Friday, January 5, 2007

Dita Von Teese And Marilyn Manson To End Their Unholy Union


The marriage between "burlesque queen" Dita Von Teese and shock-rocker Marilyn Manson would appear to be over. At least, Dita thinks it is. Cause she's serving him with divorce papers today. Which would be one indication that things probably aren't going so hot.

And what, pray-tell, could come between such a loving couple as Dita and Marilyn? Did she catch Marilyn canoodling with Beelzebub again? Did Marilyn get sick of her forgetting to lube the strap-on when she gave it to him in the pasty white ass? Actually, it was nothing so interesting. Dita, it turns out, just got sick of Marilyn not paying attention to her.

"He's not been responsive," a source told Page 6. "She loved him so much, but he has too many demons. He can't even communicate with her at this point. She tried to tell him she was divorcing him, but she can't even get him on the phone. She moved out of the house and he hasn't even noticed."

Too many demons. She didn't mean that literally, right? Like, Marilyn's got too many pet demons and they keep pissing on the couch and setting it on fire. "I told that Marilyn, the demons go or I do." All I can say, Dita, is no one can come between a man and his demons. Especially when they've hypnotized him with their magic demon eyes.

By the way, that picture - that is not an image of two of the world's vaster intellects. If Manson's stare were any more vacant he'd be an Olsen twin. And Dita...let's just say Dita ain't gonna be applying for a Mensa membership any time soon. And seriously, what's with the Halloween get-ups? I know, the whole gothy, alternative-lifestyle, tattoos-and-pierced-genitalia thing. Great. Fine. But honestly - these idiots don't expect us to take them seriously when they dress like that do they? It's like, "Ooh, I'm so dark and mysterious, so I paint my face all white and dress like Dracula's wet-dream." Please, Marilyn. You're nothing but an arrested adolescent with an elaborate compensatory facade.
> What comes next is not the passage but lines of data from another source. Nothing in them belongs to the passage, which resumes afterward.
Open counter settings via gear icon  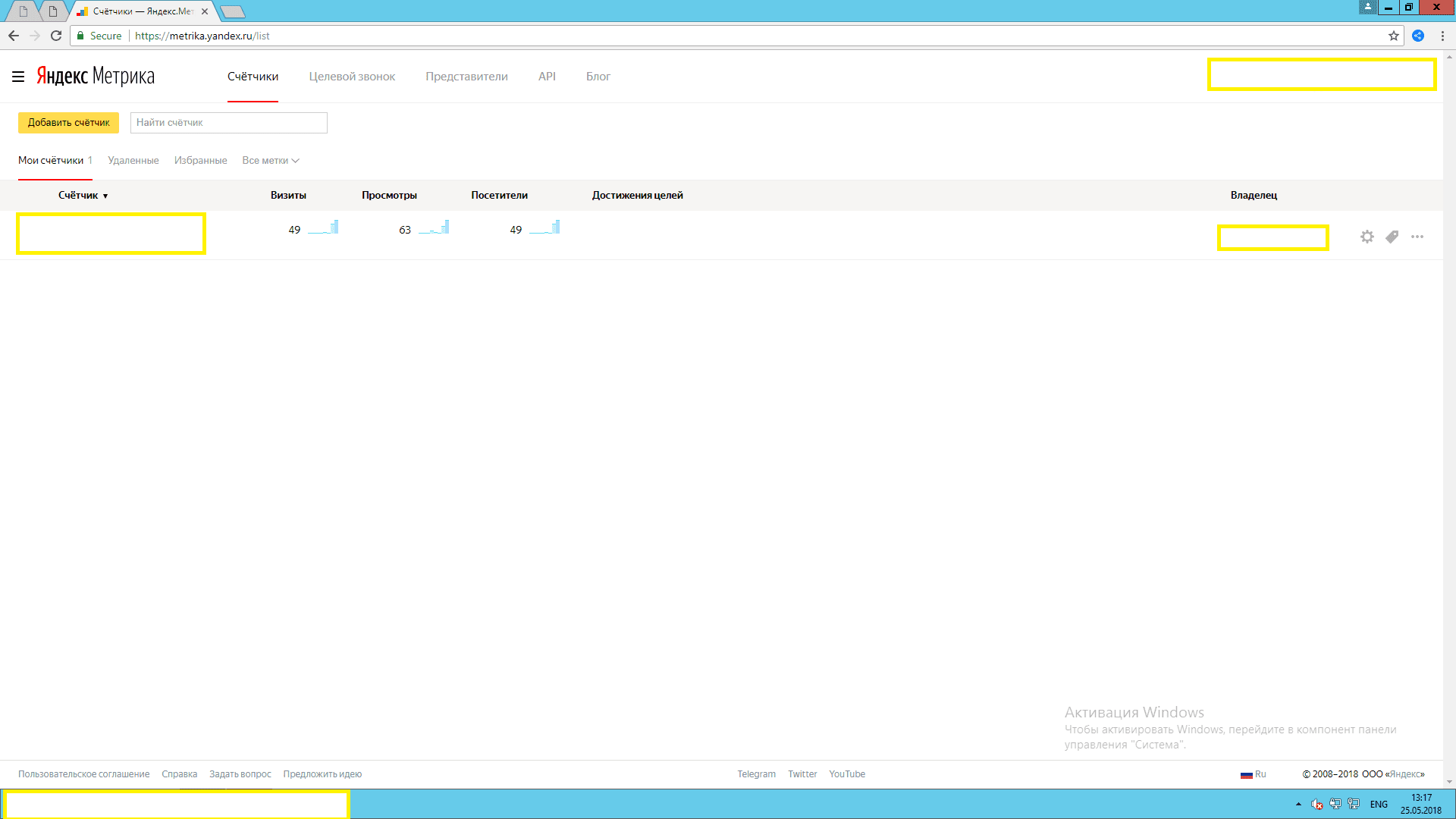[1367, 237]
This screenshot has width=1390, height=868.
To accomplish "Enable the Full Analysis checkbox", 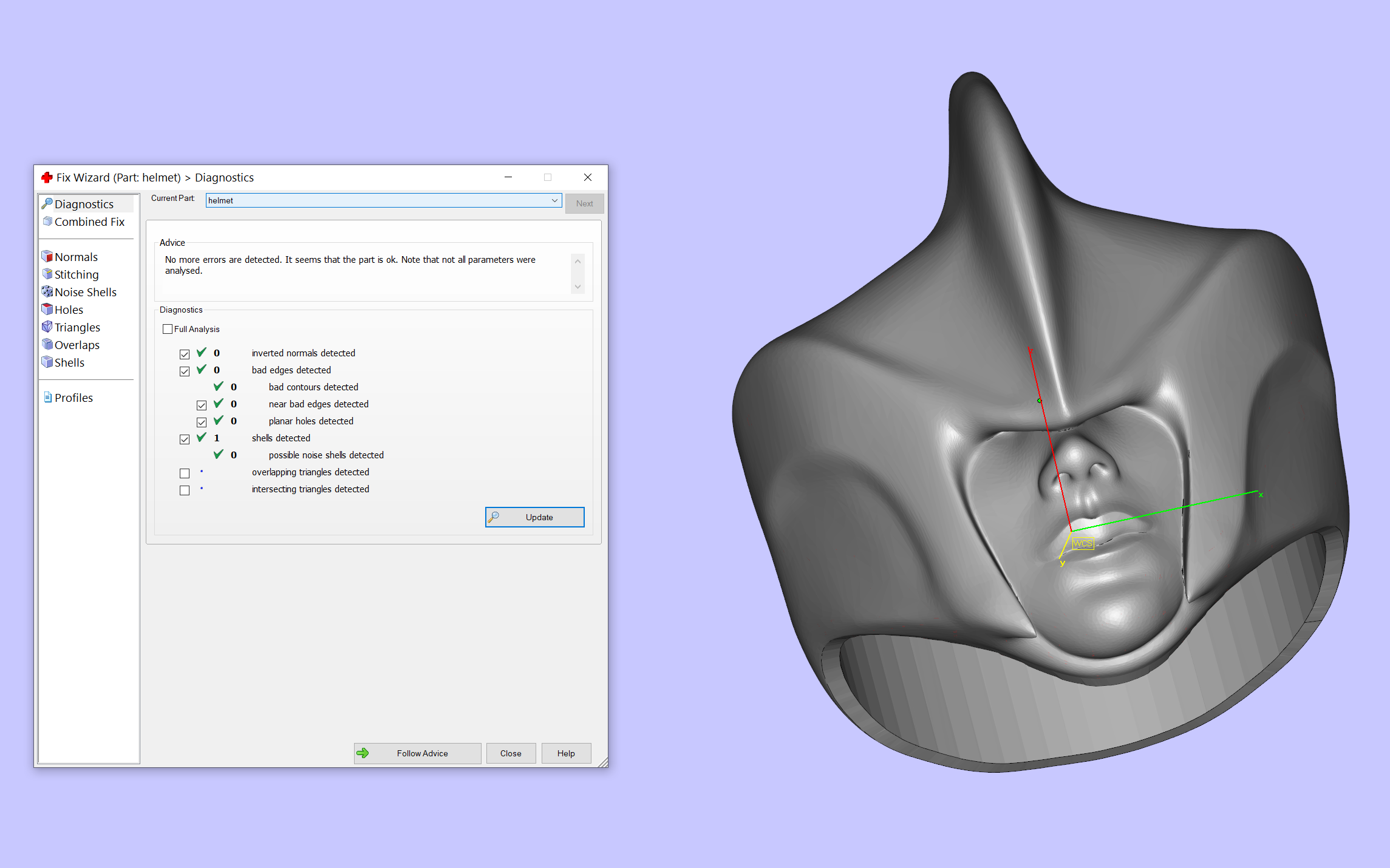I will 168,329.
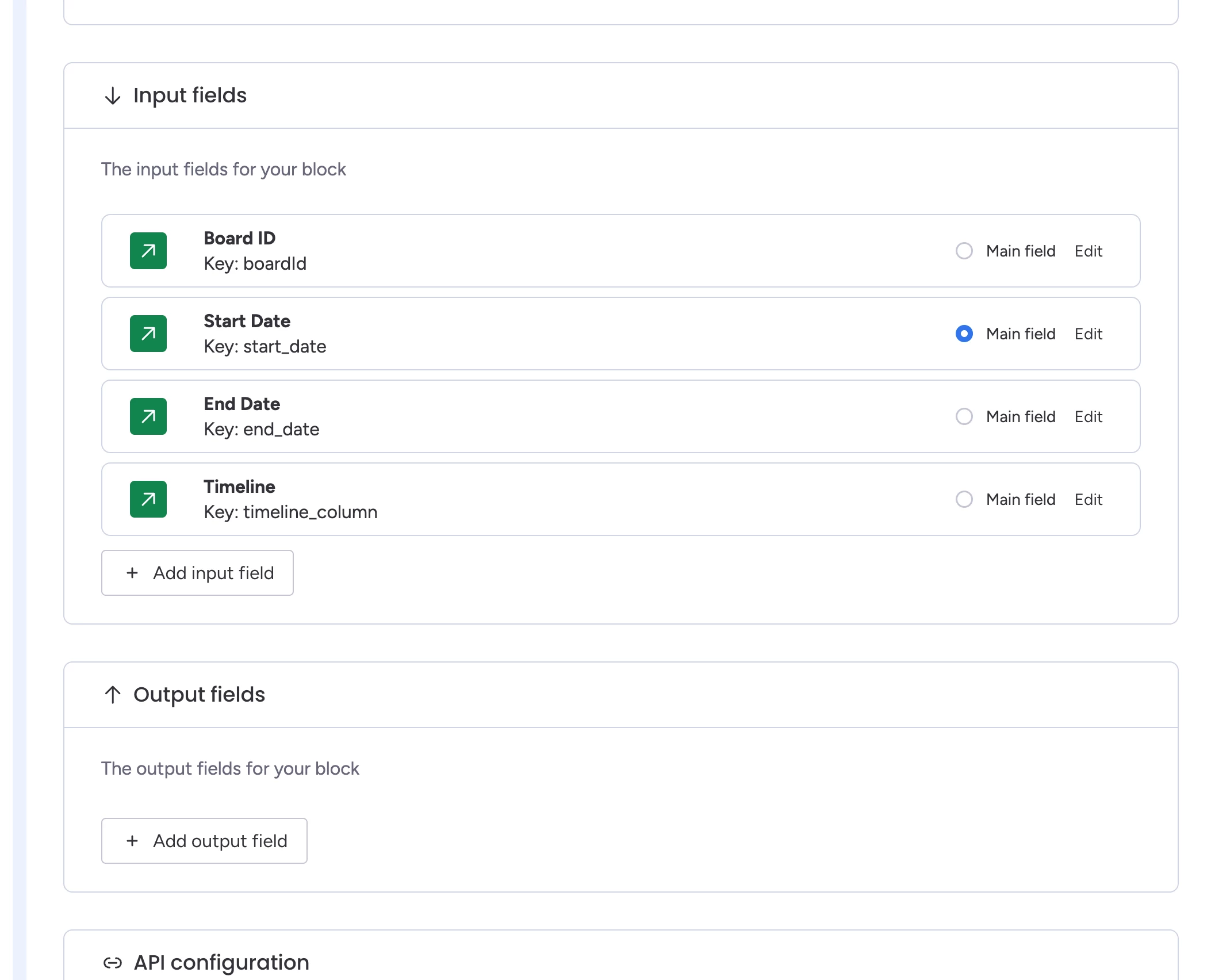Open Edit for the Timeline field
1211x980 pixels.
point(1088,499)
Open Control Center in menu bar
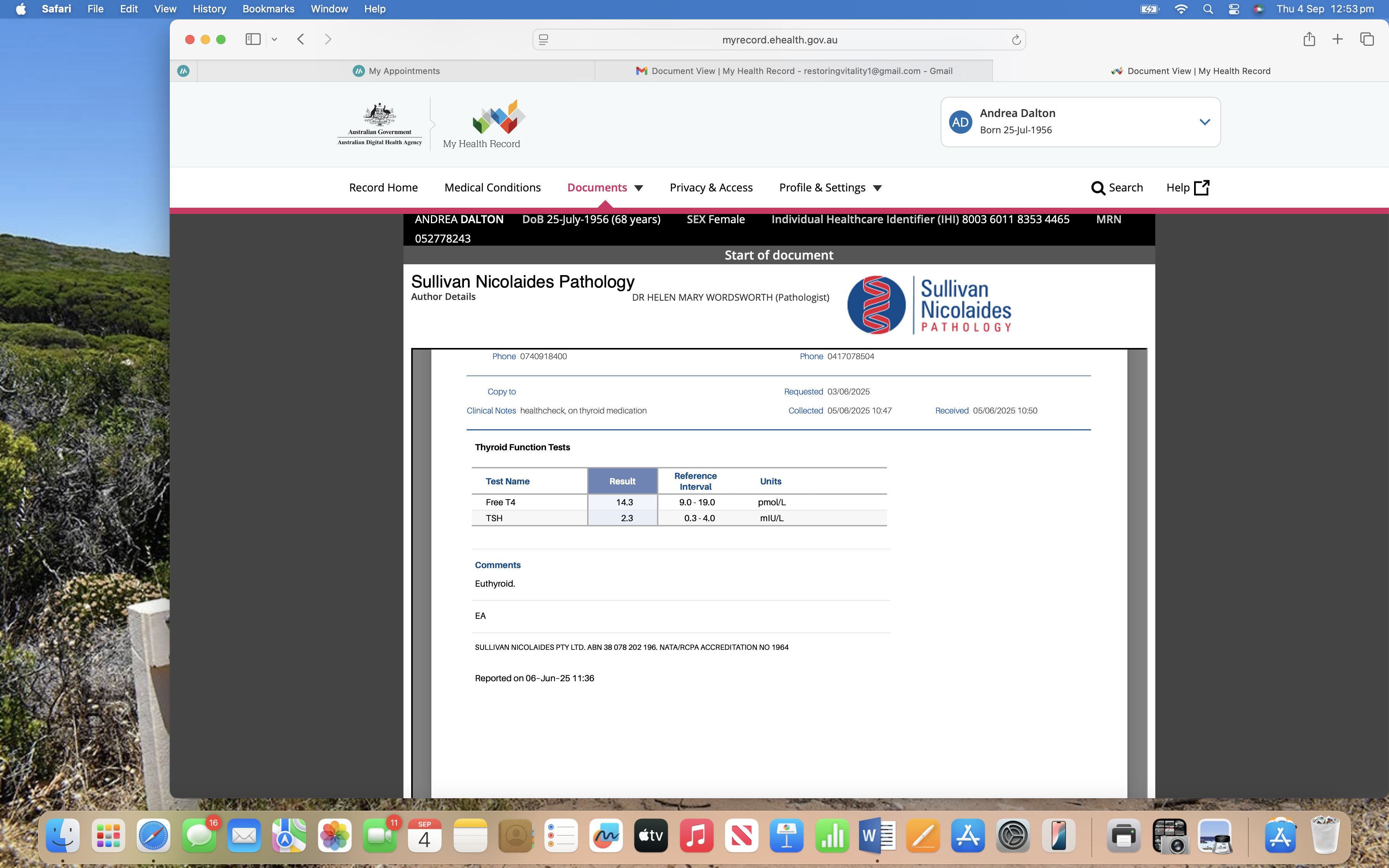 [1234, 9]
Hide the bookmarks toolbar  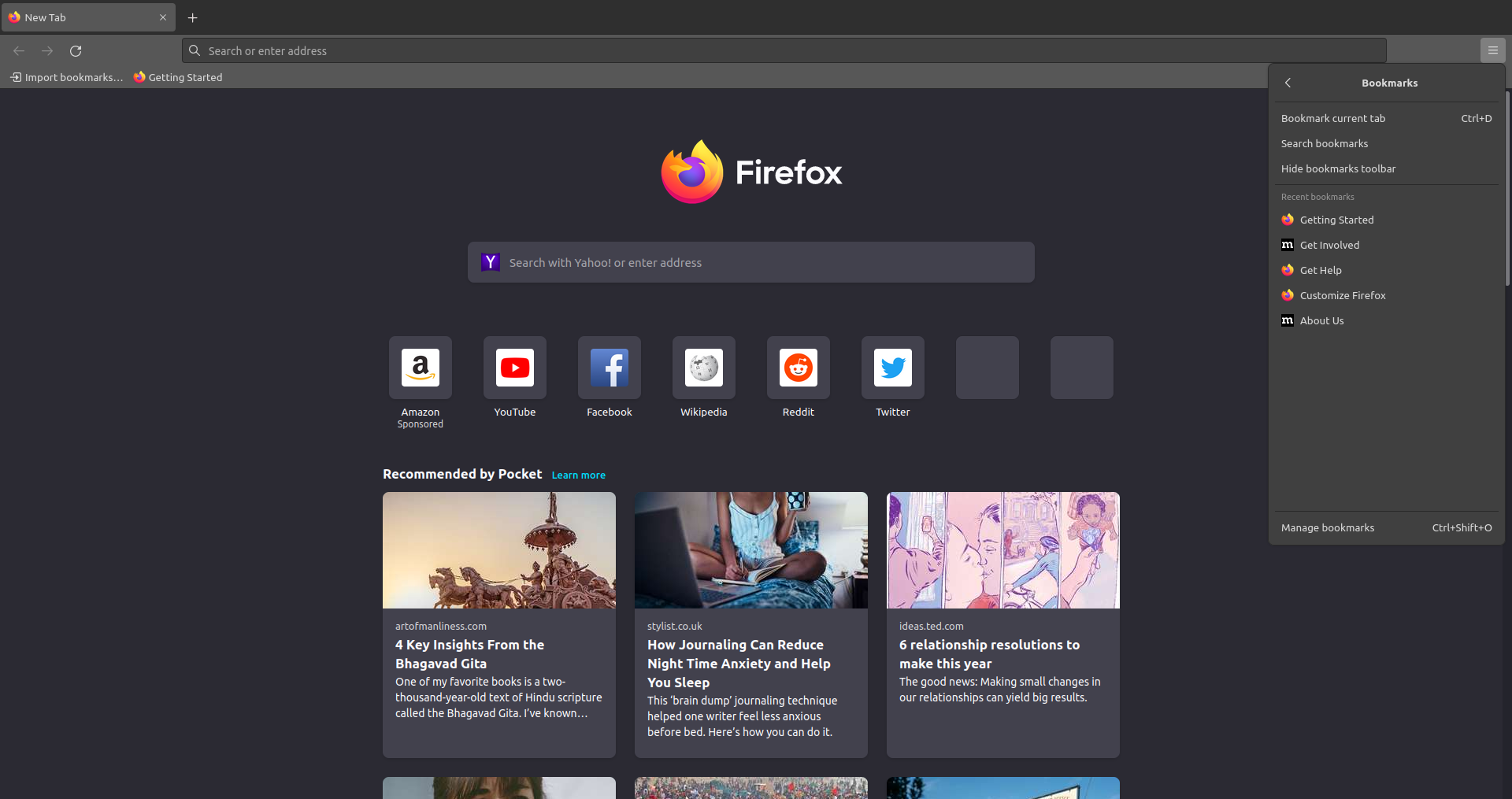pos(1338,168)
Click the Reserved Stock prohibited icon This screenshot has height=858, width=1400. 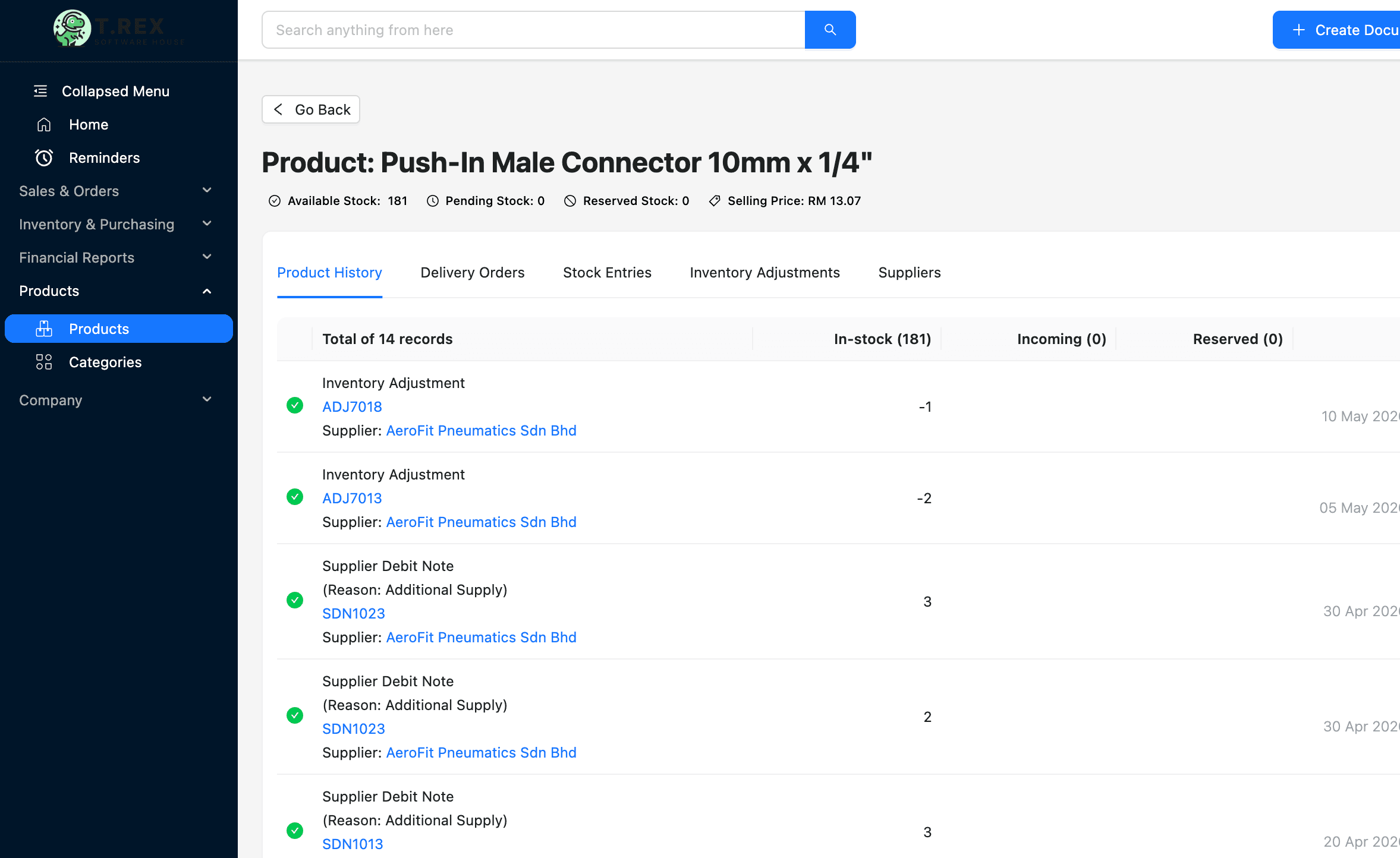(570, 201)
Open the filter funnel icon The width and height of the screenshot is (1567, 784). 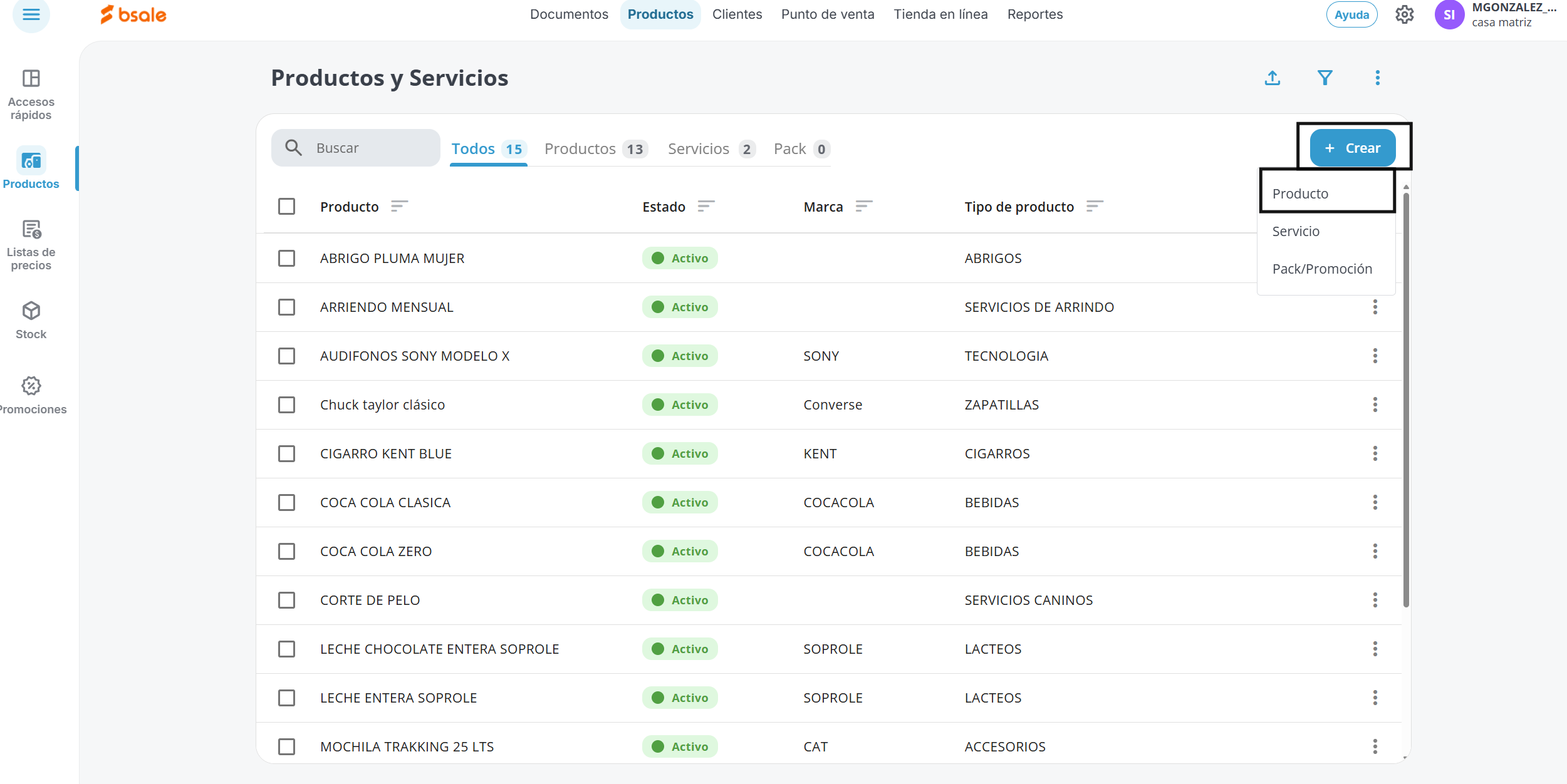1325,78
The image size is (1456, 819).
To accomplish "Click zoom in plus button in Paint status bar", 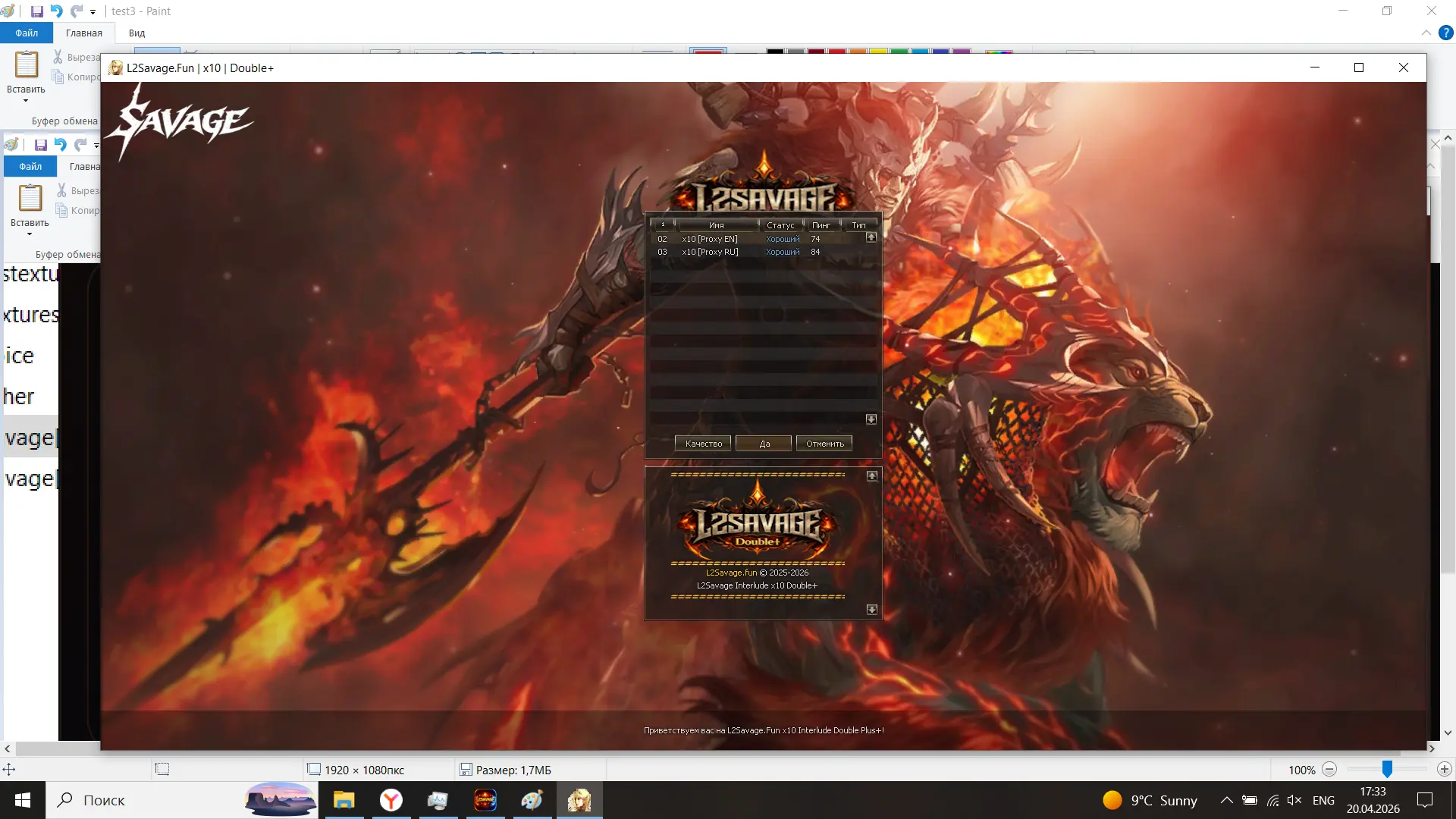I will [x=1444, y=769].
Underneath all that crap you're just a fourteen-year-old wanking to a picture of Morticia Addams and listening to Alice Cooper records. Grow up and get a clue. And Dita - you appear to be a very attractive woman. Why the hell would you marry a horse-faced closet-homo freak like Manson? Are you that near-sighted? Or are you another one of these vapid bitches who buy into the whole "dangerous man" persona that losers like Manson affect? Don't you know the whole thing's just an act meant to keep us from seeing that the stupid bastard is emotionally bruised from too many wedgies in high school? He's not dark and mysterious and strangely sensitive Dita - he's a brainless pervert who makes crappy music and probably harbors a secret fascination with one or more of the members of N'Sync. Jesus, is Crabbie the only one who sees through these preposterous poseur lamewads?

Oh God. I think Marilyn Manson just put a curse on me. I feel this strange pressure in my bowels.

Oh, wait. That's just the laxative kicking in. Never mind.